Environmental issues are one reason barely a dozen museums have so far experimented with NFTs as an alternative revenue stream. The instability and opacity of unregulated cryptocurrencies, the difficulty of finding trusted tech partners and the cost of such partnerships are also cited by museum professionals as reasons for hesitancy. ...
One institution that has wasted no time in embracing NFTs as a fund-raising tool is the British Museum in London. Chaired by George Osborne, a former British finance minister, the museum entered into an exclusive five-year partnership in September with the Ethereum-based NFT platform LaCollection. The museum has since made several token drops, in editions varying in size from two to 10,000, using digital copies of works by Katsushika Hokusai and J.M.W. Turner. Prices ranged from $500 to $40,000. ...
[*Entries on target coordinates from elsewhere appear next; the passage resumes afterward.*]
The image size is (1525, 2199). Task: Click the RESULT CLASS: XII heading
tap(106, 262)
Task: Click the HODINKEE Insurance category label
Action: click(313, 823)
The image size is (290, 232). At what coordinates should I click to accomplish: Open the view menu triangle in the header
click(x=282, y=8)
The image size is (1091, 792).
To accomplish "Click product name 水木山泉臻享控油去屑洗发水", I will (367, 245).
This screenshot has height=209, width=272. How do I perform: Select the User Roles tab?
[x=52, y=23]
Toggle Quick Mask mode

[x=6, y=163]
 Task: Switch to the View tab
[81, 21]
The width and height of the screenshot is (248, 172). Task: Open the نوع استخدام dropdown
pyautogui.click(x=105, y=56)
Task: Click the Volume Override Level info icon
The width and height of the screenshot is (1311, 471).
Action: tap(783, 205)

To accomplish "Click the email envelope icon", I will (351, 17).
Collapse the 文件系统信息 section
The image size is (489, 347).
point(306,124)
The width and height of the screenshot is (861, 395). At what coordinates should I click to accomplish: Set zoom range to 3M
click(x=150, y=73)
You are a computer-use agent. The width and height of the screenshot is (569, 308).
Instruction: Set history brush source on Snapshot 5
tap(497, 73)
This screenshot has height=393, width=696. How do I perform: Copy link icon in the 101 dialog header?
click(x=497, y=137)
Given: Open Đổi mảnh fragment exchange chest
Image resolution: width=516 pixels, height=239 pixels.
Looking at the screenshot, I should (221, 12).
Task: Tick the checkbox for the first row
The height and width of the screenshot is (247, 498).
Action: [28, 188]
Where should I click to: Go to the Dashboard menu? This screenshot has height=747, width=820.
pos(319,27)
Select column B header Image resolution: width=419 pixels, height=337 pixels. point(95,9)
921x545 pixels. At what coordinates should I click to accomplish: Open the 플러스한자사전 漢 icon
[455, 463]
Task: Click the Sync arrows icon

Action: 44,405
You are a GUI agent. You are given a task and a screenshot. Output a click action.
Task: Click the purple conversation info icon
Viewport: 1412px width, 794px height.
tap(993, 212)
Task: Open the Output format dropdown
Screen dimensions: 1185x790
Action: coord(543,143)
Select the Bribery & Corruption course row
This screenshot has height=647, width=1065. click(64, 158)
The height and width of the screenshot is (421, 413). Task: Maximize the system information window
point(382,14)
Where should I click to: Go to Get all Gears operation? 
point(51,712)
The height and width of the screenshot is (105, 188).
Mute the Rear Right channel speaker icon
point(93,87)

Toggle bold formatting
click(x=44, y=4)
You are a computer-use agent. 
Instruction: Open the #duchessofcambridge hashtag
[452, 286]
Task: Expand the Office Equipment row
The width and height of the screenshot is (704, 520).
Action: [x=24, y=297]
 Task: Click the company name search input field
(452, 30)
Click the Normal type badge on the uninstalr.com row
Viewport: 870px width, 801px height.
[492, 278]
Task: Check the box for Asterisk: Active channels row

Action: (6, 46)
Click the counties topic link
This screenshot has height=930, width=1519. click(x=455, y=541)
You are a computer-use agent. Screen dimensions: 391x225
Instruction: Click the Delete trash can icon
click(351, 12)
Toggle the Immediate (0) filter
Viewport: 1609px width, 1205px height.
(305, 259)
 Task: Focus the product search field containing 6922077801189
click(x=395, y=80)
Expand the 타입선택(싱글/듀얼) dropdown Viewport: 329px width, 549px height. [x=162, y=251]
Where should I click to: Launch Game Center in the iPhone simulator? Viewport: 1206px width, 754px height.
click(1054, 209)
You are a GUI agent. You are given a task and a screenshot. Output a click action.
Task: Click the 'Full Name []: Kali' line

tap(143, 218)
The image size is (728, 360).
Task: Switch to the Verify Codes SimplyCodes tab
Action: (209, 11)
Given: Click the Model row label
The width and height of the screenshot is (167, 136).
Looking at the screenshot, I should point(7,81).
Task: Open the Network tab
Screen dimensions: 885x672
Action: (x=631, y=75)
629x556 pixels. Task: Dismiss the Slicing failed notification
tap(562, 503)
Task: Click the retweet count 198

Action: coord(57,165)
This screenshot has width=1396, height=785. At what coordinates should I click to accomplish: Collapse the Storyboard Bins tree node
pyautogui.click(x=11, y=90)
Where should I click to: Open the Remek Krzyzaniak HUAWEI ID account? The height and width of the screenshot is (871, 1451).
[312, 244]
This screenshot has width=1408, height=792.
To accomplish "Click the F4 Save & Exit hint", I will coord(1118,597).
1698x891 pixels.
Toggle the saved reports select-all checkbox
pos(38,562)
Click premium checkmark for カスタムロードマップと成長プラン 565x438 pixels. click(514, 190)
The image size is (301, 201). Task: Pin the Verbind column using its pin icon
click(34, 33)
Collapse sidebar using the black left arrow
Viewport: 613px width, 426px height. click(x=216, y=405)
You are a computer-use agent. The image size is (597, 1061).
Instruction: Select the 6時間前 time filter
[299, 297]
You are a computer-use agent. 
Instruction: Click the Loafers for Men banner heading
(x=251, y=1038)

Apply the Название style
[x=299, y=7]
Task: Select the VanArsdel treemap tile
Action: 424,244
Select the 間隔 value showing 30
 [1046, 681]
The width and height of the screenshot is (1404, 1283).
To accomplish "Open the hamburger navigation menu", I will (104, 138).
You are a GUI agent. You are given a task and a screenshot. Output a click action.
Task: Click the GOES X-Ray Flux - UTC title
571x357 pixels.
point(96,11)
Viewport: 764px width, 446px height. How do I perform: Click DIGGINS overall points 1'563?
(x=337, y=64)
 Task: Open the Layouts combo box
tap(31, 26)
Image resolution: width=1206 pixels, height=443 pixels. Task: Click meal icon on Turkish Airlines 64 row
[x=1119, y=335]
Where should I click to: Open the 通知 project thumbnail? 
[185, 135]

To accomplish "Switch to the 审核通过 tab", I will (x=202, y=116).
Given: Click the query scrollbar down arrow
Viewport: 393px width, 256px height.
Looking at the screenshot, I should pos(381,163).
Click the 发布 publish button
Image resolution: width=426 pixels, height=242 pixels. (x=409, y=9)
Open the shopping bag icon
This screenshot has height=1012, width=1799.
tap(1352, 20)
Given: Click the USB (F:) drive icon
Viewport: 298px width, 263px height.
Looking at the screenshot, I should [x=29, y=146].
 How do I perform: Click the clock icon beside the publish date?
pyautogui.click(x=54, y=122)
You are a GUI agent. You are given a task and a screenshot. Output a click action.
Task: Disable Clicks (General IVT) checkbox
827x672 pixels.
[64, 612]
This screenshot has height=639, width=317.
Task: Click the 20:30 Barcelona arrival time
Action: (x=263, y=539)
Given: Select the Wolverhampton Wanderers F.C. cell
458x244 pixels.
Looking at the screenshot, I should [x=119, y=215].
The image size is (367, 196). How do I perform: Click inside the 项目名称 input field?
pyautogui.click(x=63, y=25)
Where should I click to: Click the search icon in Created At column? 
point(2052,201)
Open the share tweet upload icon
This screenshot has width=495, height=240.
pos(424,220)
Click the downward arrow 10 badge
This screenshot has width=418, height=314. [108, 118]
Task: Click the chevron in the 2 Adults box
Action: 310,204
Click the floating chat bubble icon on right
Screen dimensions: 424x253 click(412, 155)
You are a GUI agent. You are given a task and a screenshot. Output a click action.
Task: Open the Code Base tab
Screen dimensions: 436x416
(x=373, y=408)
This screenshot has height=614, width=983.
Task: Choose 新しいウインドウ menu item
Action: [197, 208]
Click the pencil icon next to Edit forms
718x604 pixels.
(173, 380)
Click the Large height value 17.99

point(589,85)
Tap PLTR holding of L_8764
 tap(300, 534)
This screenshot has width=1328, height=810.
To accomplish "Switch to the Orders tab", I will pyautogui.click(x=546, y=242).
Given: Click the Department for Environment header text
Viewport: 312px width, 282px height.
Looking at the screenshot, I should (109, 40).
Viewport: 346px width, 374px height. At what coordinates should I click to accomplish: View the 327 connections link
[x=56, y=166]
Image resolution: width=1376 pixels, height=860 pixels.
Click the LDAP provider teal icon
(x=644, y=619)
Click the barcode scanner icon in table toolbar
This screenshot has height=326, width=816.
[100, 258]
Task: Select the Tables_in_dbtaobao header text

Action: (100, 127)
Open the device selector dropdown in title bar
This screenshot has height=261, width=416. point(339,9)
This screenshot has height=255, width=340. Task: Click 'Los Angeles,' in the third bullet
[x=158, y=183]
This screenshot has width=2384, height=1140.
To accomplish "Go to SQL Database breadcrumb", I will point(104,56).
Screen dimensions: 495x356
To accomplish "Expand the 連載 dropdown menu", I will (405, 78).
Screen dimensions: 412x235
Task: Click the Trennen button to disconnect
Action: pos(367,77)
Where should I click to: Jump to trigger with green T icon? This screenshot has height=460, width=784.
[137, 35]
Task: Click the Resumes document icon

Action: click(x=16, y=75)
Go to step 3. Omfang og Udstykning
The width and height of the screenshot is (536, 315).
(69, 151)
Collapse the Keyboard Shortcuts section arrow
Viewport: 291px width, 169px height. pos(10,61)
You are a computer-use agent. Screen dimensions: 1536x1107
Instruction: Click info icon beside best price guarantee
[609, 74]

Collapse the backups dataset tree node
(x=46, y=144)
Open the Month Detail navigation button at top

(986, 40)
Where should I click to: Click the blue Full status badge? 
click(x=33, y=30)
On the final day of the Unit “Eternalizing Art History” show, Eve Smith, a lawyer, seemed impressed. “This is the second time I’ve been. I was completely astonished,” said Smith, gazing at a backlit ultra-high-resolution digital copy of Francesco Hayez’s 1896 painting of embracing lovers, “The Kiss,” in the Pinacoteca Brera museum in Milan.
“It looks like satin. It looks like there’s texture in what you’re looking at, but there isn’t,” Smith said. “Will I still want to go to the Brera? Of course.” ...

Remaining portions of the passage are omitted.